実際、ベスト盤の限定盤BOX(定価3万800円)はフリマアプリなどで、約15万~25万円で取り引きされているし、錦織が演出する舞台の音楽を担当する西寺郷太(ノーナ・リーヴス)がラジオ番組で少年隊の特集を組むと、ツイッターで毎回トレンド入りするほどの人気だ。昨今はSNSにアップしやすい手軽なカルチャーやグッズが流行する一方で、「これはスゴイ!」と思わず人に伝えたくなるほどの本物志向のものもヒットする、という二極化傾向にあるが、少年隊の場合は間違いなく後者だろう。
とはいえ、テレビで紹介される少年隊の楽曲はギンギラギンな衣装と斬新なイントロで魅せる『仮面舞踏会』、あるいは“ザ・宝塚”な美意識の高いダンスで一途に熱唱する『君だけに』、はたまた、シックなジャズナンバーなのに激しく踊りまくる『まいったネ 今夜』が主だ。
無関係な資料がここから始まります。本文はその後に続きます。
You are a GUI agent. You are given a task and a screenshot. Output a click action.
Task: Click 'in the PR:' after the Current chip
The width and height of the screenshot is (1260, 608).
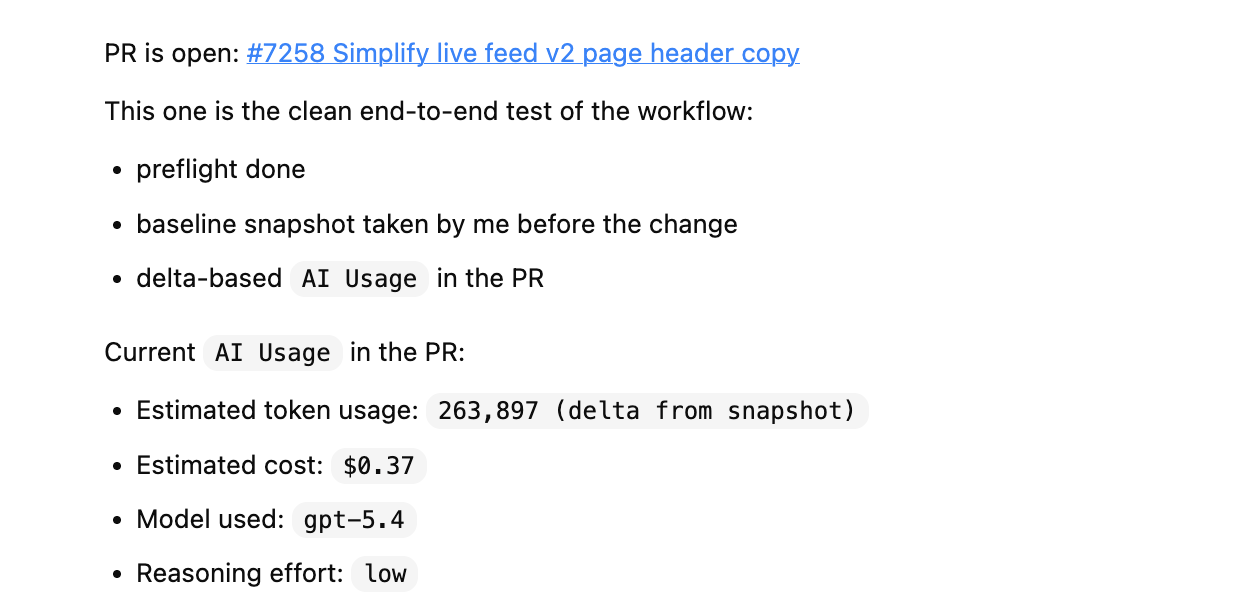pos(408,352)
いずれも前述のベスト盤(通常盤3枚組)のDisc1に収録された'80年代の曲なので、今回はDisc2に入っている'90年代の楽曲も紹介したい。
■【1】封印LOVE(1990年4月発売)
'84年に『バージンブルー』がヒットした4人組バンド・SALLYの杉山洋介が作曲を担当したこともあってか、やけに青くさいポップスの『封印LOVE』。特に、ひとつ年上の彼女にデートをキャンセルされたくらいで、ひとり渚に来て潮風にたそがれては“やっぱり彼女しかいないし、抱きしめてほしい”という余裕のなさが、これまでの少年隊らしくない。前年、スウィングジャズの雰囲気で大人の恋の駆け引きに酔いしれる『まいったネ 今夜』を歌っていたとは思えないほど子どもっぽいのだ。